Laurent Delage et Mónica Casanova
GROS PLAN : LORMONT
21340 habitants (en 1999).
Taux de chômage : 22 % (15 % en 1982).40 % de chômage des jeunes dans le principal quartier, Génicart.
Deux tiers de la ville sont en zone franche urbaine depuis 1996.
Plus de 80 nationalités différentes.
Le chiffre des municipales de 2001 : LCR (11,45 %, 2 élus).
Dans la rue et dans les urnes
Editorial
Les élections municipales ont lieu dix mois après l’élection présidentielle, alors que Sarkozy chute dans les sondages en même proportion que les prix augmentent. Le président du pouvoir d’achat n’a évidemment pas répondu à d’autres attentes que celle du patronat : paquet fiscal de 15 milliards d’euros, fin des régimes spéciaux, franchises médicales… Pendant ce temps, le Parti socialiste est aux abonnés absents des premières mobilisations de résistance face aux attaques du gouvernement, critiquant les réformes sur la forme, mais acquiesçant sur le fond. Le Parti communiste ne se concentre plus que sur la sauvegarde de ses élus qu’il tente de préserver à tout prix, quitte à figurer parfois sur les mêmes listes que le Modem. Dans ce contexte politique, où les grèves éclatent les unes après les autres, la LCR présente et soutient près de 200 listes à ces élections municipales. Bien sûr, l’objectif de ces listes est d’exprimer, lors de ce scrutin, un refus de la politique de Sarkozy tout en dénonçant la gestion sociale-libérale de la plupart des mairies de gauche.
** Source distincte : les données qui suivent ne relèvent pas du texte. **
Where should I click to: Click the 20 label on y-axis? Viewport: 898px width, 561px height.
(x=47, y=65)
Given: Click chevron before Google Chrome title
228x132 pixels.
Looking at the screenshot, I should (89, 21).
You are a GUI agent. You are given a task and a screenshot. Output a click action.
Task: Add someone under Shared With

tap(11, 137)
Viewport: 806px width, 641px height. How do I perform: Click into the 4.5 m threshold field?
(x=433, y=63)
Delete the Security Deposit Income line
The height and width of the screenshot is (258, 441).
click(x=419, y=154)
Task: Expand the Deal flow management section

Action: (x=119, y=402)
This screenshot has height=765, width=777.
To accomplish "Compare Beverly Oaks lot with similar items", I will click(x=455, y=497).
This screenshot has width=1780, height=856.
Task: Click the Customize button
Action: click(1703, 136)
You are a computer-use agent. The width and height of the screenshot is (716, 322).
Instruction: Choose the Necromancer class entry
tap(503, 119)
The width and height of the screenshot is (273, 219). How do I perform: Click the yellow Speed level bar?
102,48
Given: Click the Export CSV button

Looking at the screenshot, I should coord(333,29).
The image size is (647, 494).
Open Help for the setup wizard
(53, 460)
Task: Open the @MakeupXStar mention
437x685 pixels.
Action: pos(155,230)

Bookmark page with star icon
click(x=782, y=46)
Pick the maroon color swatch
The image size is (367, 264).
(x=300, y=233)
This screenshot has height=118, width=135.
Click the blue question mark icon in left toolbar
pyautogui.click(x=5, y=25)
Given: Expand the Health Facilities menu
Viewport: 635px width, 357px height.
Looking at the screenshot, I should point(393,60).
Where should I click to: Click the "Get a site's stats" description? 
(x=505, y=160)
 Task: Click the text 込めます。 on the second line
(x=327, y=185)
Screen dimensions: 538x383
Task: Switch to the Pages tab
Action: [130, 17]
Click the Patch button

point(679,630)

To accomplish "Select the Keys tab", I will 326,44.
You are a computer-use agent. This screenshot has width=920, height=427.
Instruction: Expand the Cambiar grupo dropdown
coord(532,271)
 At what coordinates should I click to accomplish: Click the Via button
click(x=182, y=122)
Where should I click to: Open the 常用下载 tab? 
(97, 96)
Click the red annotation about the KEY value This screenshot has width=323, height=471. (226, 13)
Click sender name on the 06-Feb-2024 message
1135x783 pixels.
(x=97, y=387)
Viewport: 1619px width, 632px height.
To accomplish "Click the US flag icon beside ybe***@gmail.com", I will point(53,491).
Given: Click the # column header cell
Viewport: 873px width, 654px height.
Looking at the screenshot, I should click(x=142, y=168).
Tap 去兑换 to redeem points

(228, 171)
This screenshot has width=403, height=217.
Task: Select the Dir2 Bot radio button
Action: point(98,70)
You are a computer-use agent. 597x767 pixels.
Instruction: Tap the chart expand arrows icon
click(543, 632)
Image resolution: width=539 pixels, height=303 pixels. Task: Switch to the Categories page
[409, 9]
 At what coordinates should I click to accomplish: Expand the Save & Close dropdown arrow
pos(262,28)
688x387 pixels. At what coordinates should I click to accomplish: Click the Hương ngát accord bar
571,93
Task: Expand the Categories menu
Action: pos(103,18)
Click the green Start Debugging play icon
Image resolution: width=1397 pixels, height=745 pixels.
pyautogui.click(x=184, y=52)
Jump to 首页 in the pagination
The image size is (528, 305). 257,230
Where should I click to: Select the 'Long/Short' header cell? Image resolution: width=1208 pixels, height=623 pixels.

Les listes présentées par la LCR, ou soutenues par elle, porteront comme message la nécessité de constituer une alternative anticapitaliste à gauche, regroupant tous les acteurs du mouvement social. Des syndicalistes, des militants et militantes associatifs, féministes, écologistes et altermondialistes se retrouvent ainsi sur ce projet.
Le score pour ces listes anticapitalistes doit être le plus important possible, afin d’indiquer au patronat, à la droite et à la gauche de renoncement, que le rapport de force peut changer en faveur de la majorité de la population, des plus défavorisés.
Dans cette logique, l’élection d’élus 100 % à gauche peut localement porter les revendications et les intérêts de la population, alerter des coups bas de ceux qui rendent compte seulement tous les six ans de leur mandat. Nos éventuels élus défendront ce pour quoi ils ont été élus ; ils se battront aussi dans la rue, pour que nos revendications, qui répondent aux besoins de tous, ne restent pas lettre morte. Le 9 mars votons pour les candidats anticapitalistes, afin de montrer que nos vies valent plus que leurs profits.